Although the scientific literature shows limitations of the PO use regarding its effectiveness, which may be hindered due to patient movement, electrical interference, and low peripheral perfusion, the PO technology has been making significant advances [37]. Thus, new PO devices are more stable and are more effective in evaluating SpO2 in patients with low perfusion [37]. Therefore, it may be assumed that such devices, due to their greater sensitivity in the detection of SpO2, present a lower risk of false-negative responses in the evaluation of pulp vitality, as observed in the higher SpO2p values obtained in our study, when compared with other studies previously performed [5, 7, 8, 22].

5. Conclusion

Our results demonstrated that PO might be used as an effective method for monitoring pulp health of teeth submitted to in-office bleaching. The in-office dental bleaching influenced the pulp tissue SpO2 reading by the PO, regardless of the dental group evaluated or the bleaching agent used.

Data Availability

This study was submitted and approved by the Brazilian Registry of Clinical Trials (REBEC, Protocol No. RBR-68xbth).

Ethical Approval

This study was carried out in accordance with the Declaration of Helsinki and approved by the Human Research Ethics Committee of the Federal University of Santa Catarina (reference no. 73198217.1).
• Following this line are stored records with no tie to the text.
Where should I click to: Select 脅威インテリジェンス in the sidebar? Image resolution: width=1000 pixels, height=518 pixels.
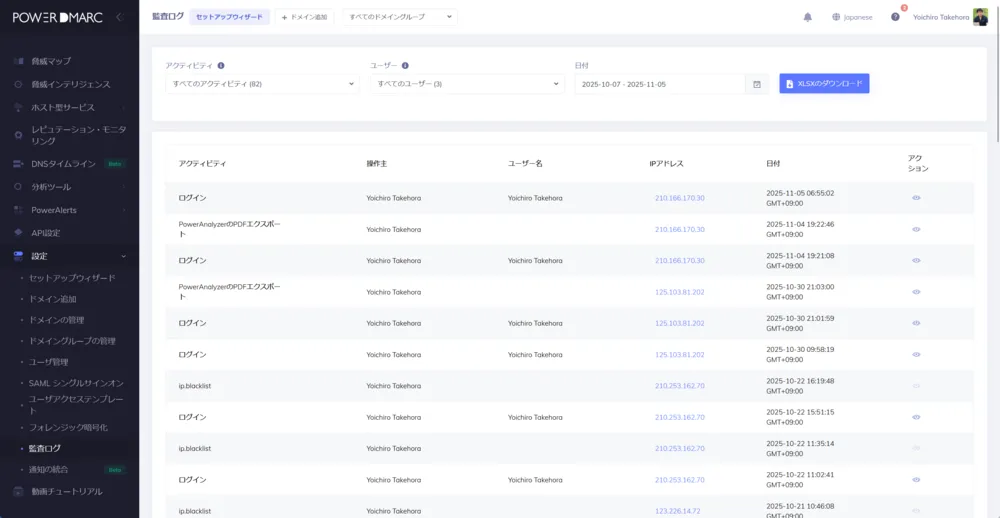(70, 84)
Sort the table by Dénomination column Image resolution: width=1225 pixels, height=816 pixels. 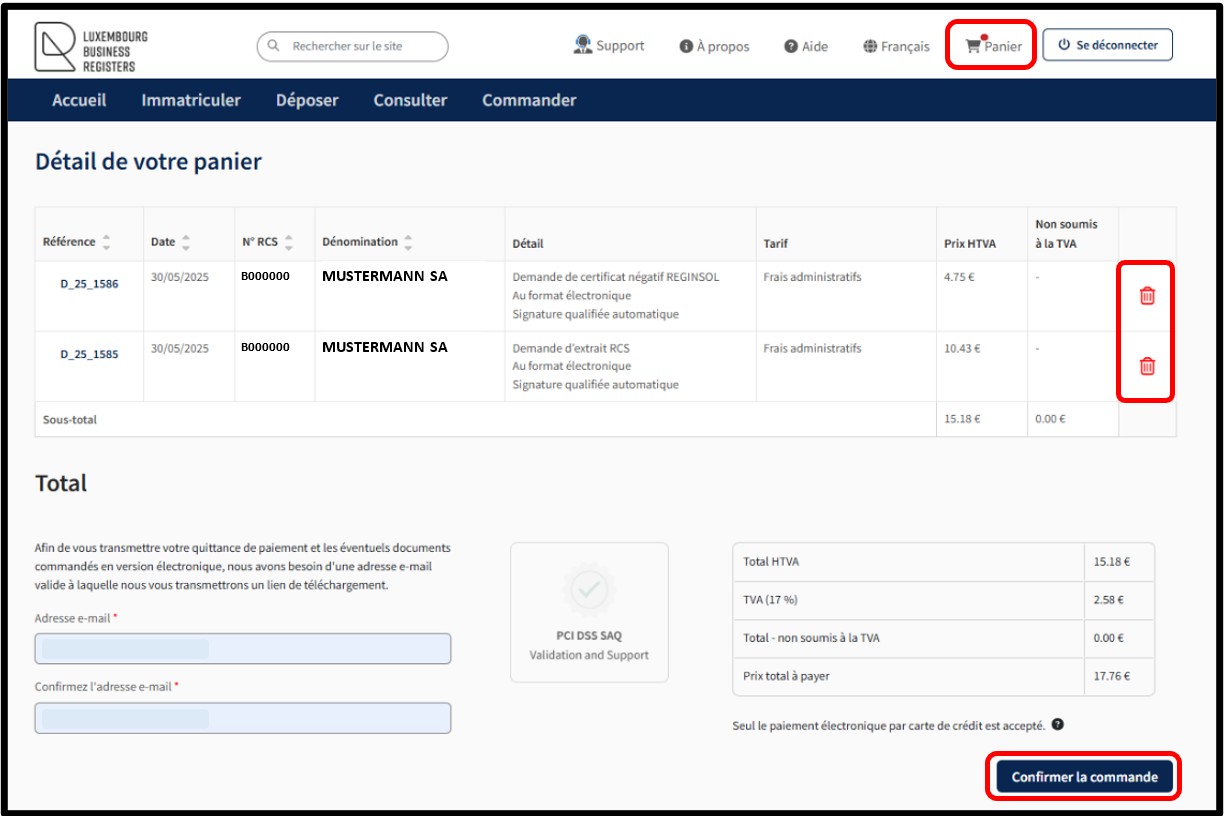[408, 242]
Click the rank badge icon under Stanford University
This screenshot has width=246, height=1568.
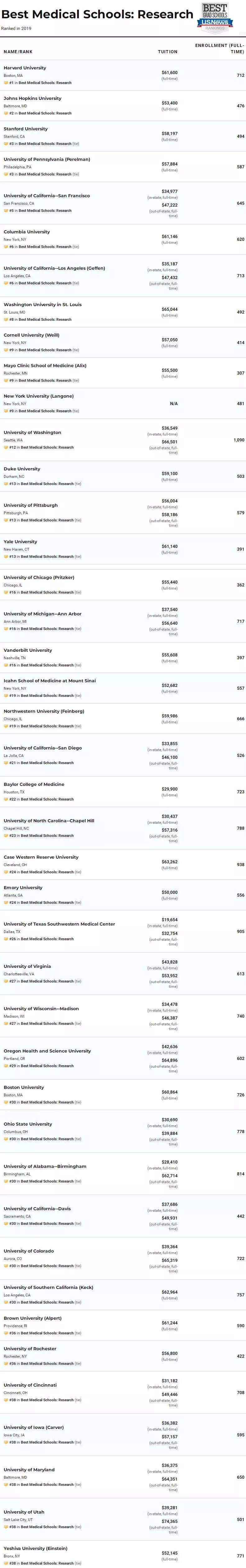point(6,144)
This study followed the Consolidated Standards of Reporting Trials (CONSORT) guidelines. All procedures performed in studies involving human participants were in accordance with the ethical standards of the institutional research committee and with the 1964 Helsinki Declaration and its later amendments or comparable ethical standards.
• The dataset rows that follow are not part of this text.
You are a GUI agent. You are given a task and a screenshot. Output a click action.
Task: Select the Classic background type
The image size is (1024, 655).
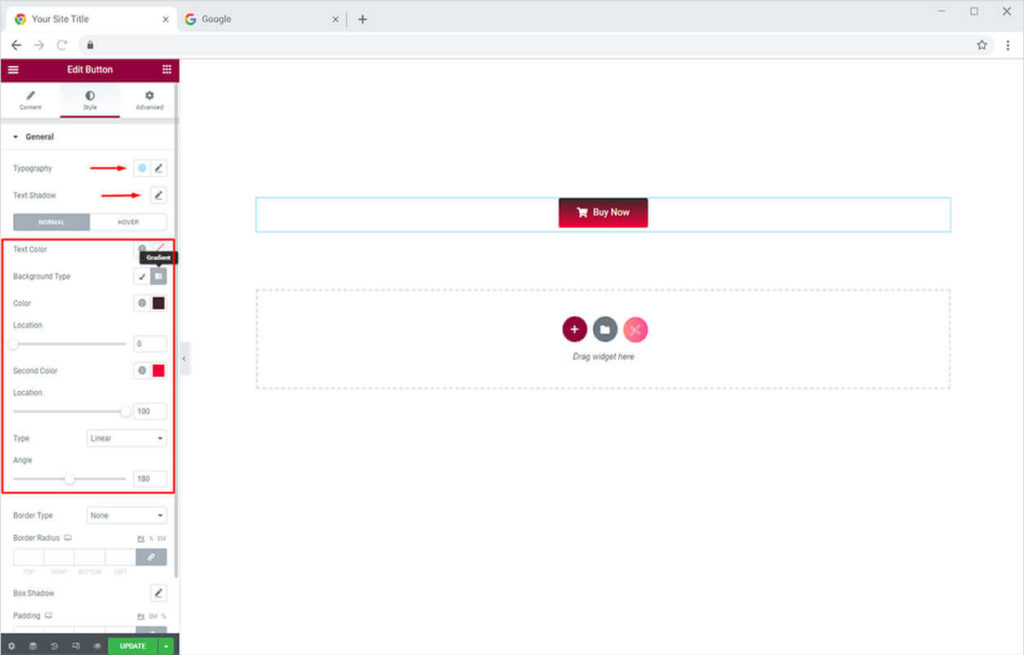pos(142,276)
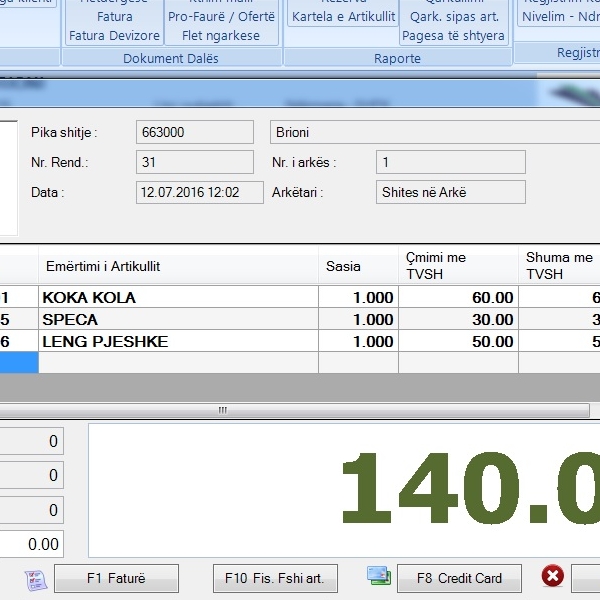Click the Data field showing 12.07.2016

click(199, 192)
Informed consent was obtained from all individual participants included in the study.

Disclosure

This study was part of a thesis elaborated during a postgraduate master’s degree course.

Conflicts of Interest

The authors declare that they have no conflicts of interest.

Authors’ Contributions

All authors contributed to the study conception and design, especially Cleonice Silveira Teixeira and Ana Maria Hecke Alves. Material preparation, data collection, and analysis were performed by Dilma Helena Neves Henriques, Larissa Fernanda Pottmaier, and Eduardo Antunes Bortoluzzi. The first draft of the manuscript was written by Cleonice Silveira Teixeira, Dilma Helena Neves Henriques and Lucas da Fonseca Roberti Garcia. All the authors commented on previous versions of the manuscript. All the authors read and approved the final manuscript.

Acknowledgments

This study was partially funded by the Coordination for the Improvement of Higher Education Personnel—Brasil (CAPES)—Finance Code 001.